持続可能な未来へ向けた新たな試み
最近、株式会社シンク・ネイチャーと千葉大学が協力して、地球環境保全と人の健康向上を目指す共同研究の契約を結びました。この取り組みは「プラネタリーヘルス」と呼ばれ、生物多様性と人々の健康との関連を探ることで、双方の向上を図る試みです。
プラネタリーヘルスとは?
プラネタリーヘルスという概念は、2015年にロックフェラー財団と国際学術誌『ランセット』によって提言されたもので、「地球の健康が人間の健康に密接に結びついている」という考え方に基づいています。この考えは、地球環境の維持が人類の健康や生活の質に寄与するとする前提に立っており、政治、経済、社会のあり方を見直し、最良の健康と公正を実現しようとするものです。

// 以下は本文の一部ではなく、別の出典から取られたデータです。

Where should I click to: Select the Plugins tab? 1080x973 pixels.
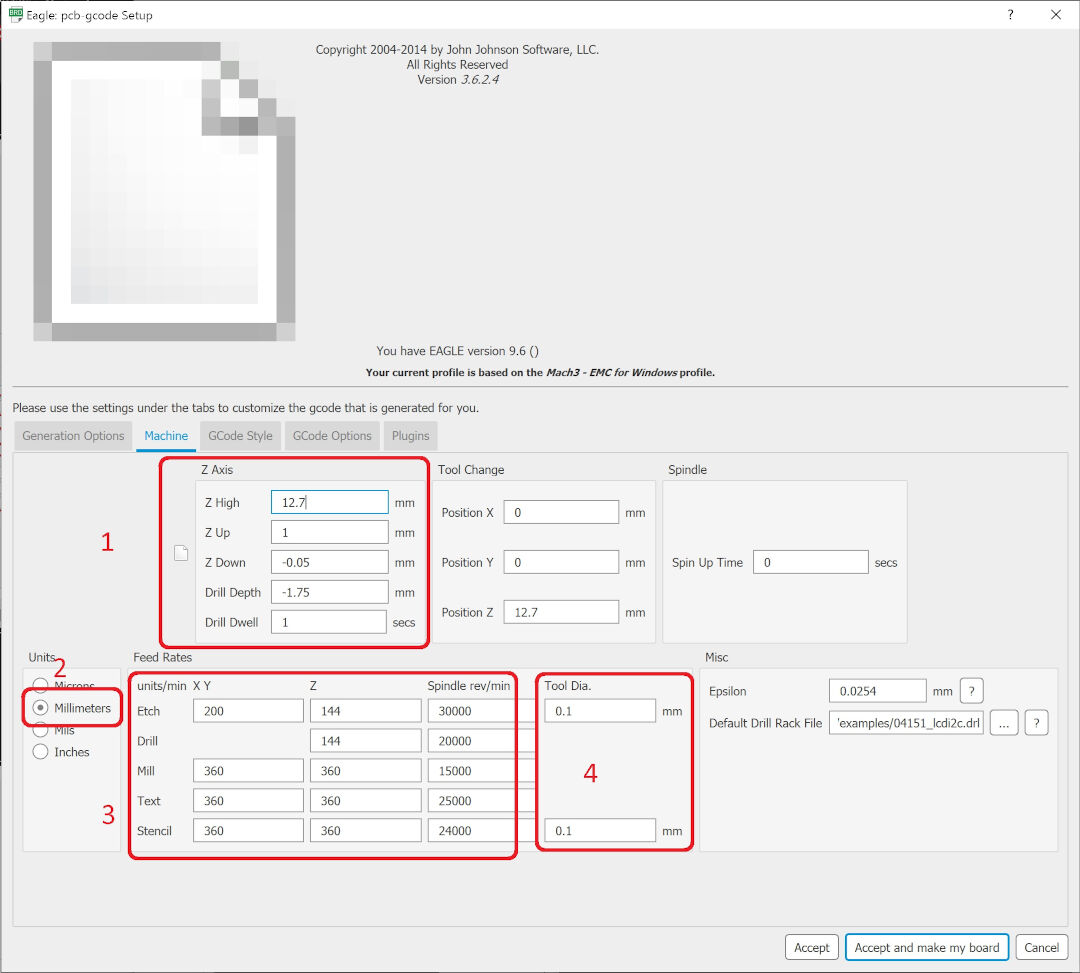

たとえば、気候変動に伴う温暖化が進行すると、熱中症や感染症のリスクが高まり、自然環境の破壊によって食料の生産が不安定になる可能性があります。プラネタリーヘルスの視点では、地球環境と人間の健康を分けることなく、環境問題を解決することが人類の未来を守る一手となると考えています。
共同研究の概要
今回の研究では、千葉大学が保有する健康・ヘルスケア関連のデータと、シンク・ネイチャーが持つ高解像度の生物多様性データを組み合わせ、全国23の市町村を対象に調査を行います。この研究により、地域の生物多様性(植物や動物の種類など)と人々の健康やウェルビーイングを関連づけることを目指しています。
千葉大学からは、空間デザインラボの花里真道准教授と吉田紘明特任助教が研究の中心となり、シンク・ネイチャーはデータの提供と分析支援を行います。この研究は、生物多様性と人の健康の関連性を明らかにし、持続可能な地域づくりに重要な役割を果たすことが期待されています。
シンク・ネイチャーについて
シンク・ネイチャーは、沖縄県に本社を持つスタートアップ企業で、生物多様性に関する豊富な知識とデータを持っています。自然史の研究やリモートセンシング技術を駆使して、生態系のデータをビッグデータとして解析し、AIを用いた予測やシナリオ分析を実施しています。これにより、生物多様性の保護と持続可能な利用をサポートしています。
J-BMPプロジェクトの重要性
さらに、シンク・ネイチャーは2020年に始まった「Japan Biodiversity Mapping Project(J-BMP)」にも取り組んでいます。このプロジェクトでは、日本全国の生物分布を可視化し、その価値を数値化することで、各地域の生物多様性の重要性を明確に示すことを目指しています。2024年には、J-BMPに関する内容がNHKで放映される予定であり、その注目度はますます高まっています。
まとめ
シンク・ネイチャーと千葉大学の連携による「プラネタリーヘルス」の研究は、生物多様性と人の健康という二つの重要なテーマを結びつけ、持続可能な未来を創造するための重要なステップです。今後、この研究から得られる知見が、地域づくりや政策形成にどう活かされるのか、引き続き注目です。